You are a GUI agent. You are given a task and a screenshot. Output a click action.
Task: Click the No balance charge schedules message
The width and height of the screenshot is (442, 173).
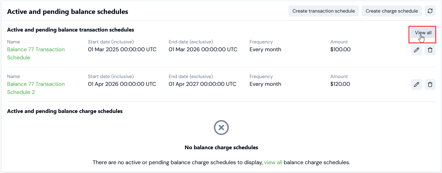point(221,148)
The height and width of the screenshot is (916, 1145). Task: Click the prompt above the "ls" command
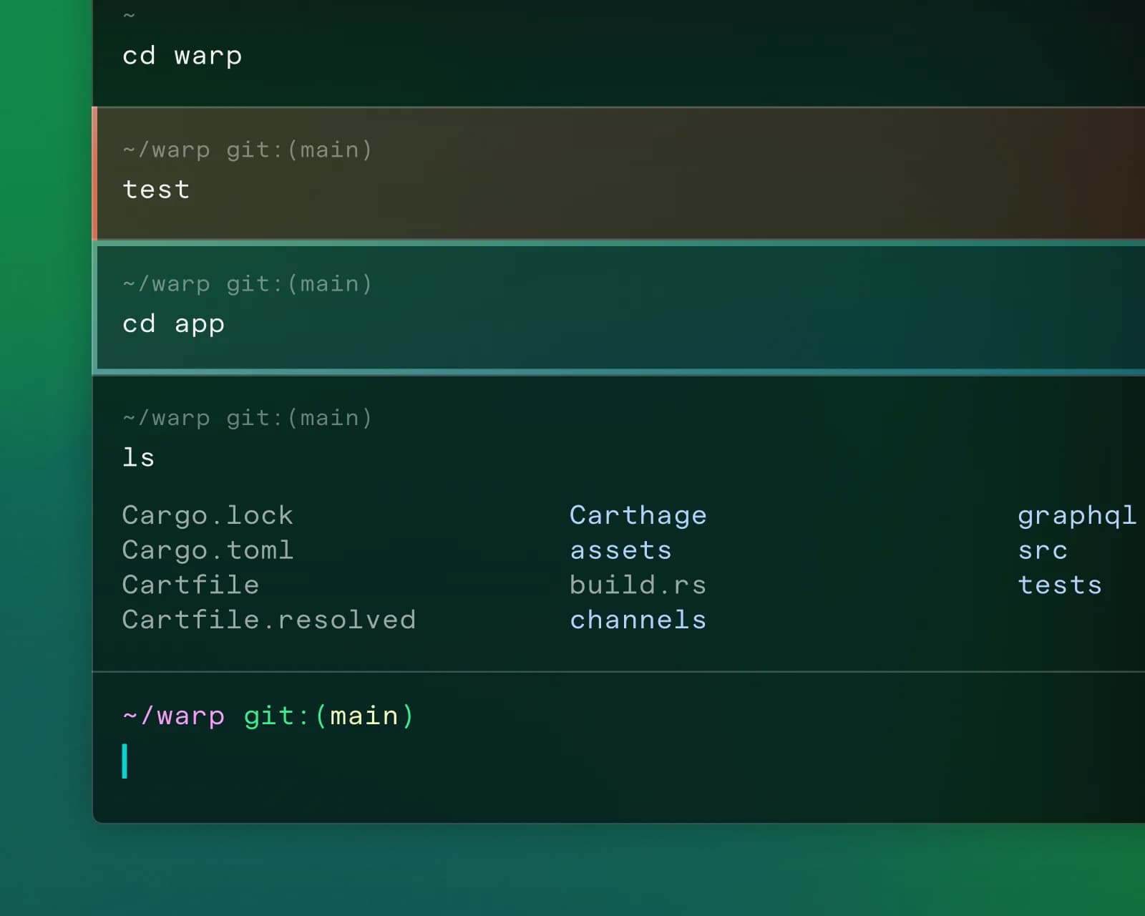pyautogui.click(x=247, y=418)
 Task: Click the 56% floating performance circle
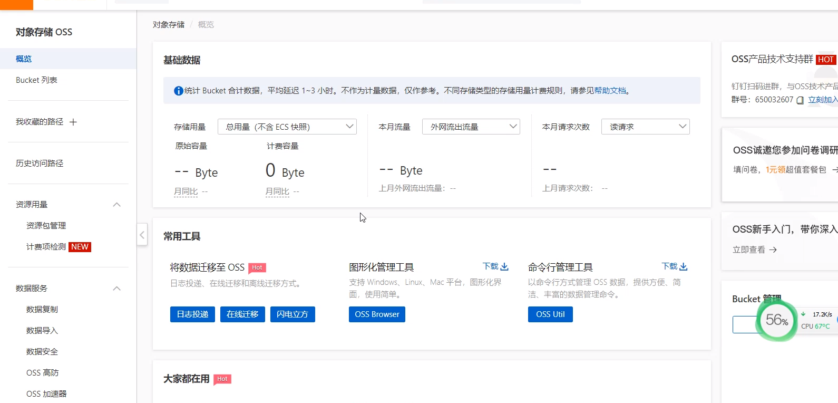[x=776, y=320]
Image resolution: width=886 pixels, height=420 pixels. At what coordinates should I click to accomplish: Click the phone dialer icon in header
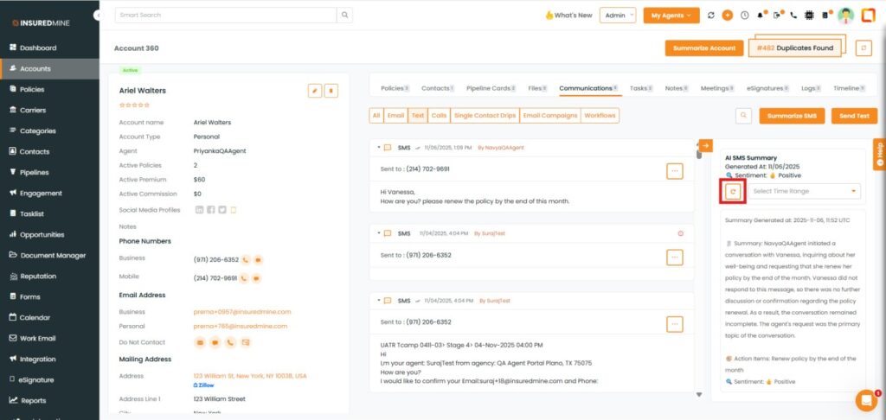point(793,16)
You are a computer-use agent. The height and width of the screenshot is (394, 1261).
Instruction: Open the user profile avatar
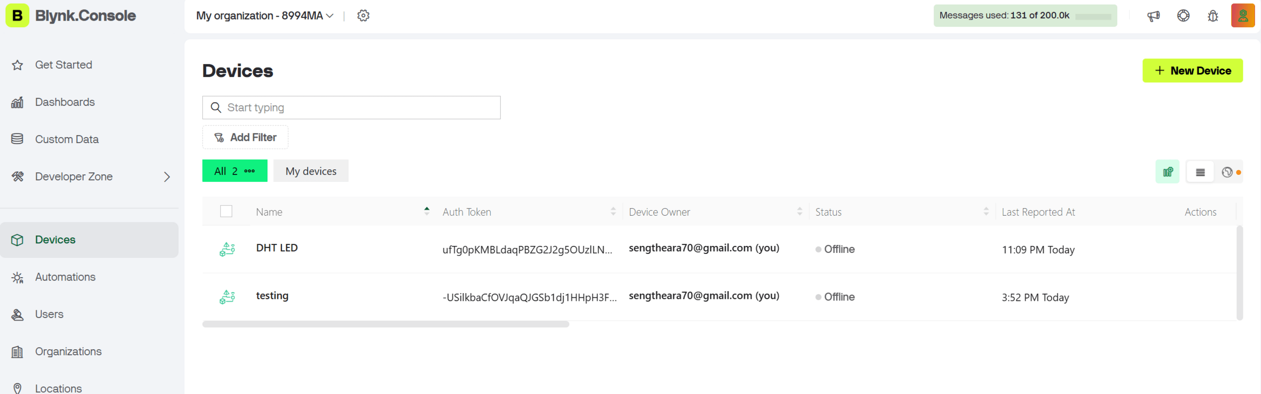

■ Work to do ■
Can you output every one of the entries above line for line, without the pictures?

■ Result ■
You are a GUI agent. You are given a task and a screenshot. Output a click action.
Task: Click the No balance charge schedules message
The width and height of the screenshot is (442, 173).
point(221,148)
The height and width of the screenshot is (916, 1145). Task: Click the prompt above the "ls" command
pyautogui.click(x=247, y=418)
 Task: Click the 56% floating performance circle
[x=776, y=320]
Image resolution: width=886 pixels, height=420 pixels. At what coordinates should I click to accomplish: Click the phone dialer icon in header
point(793,16)
You are a computer-use agent. The height and width of the screenshot is (394, 1261).
Instruction: Open the user profile avatar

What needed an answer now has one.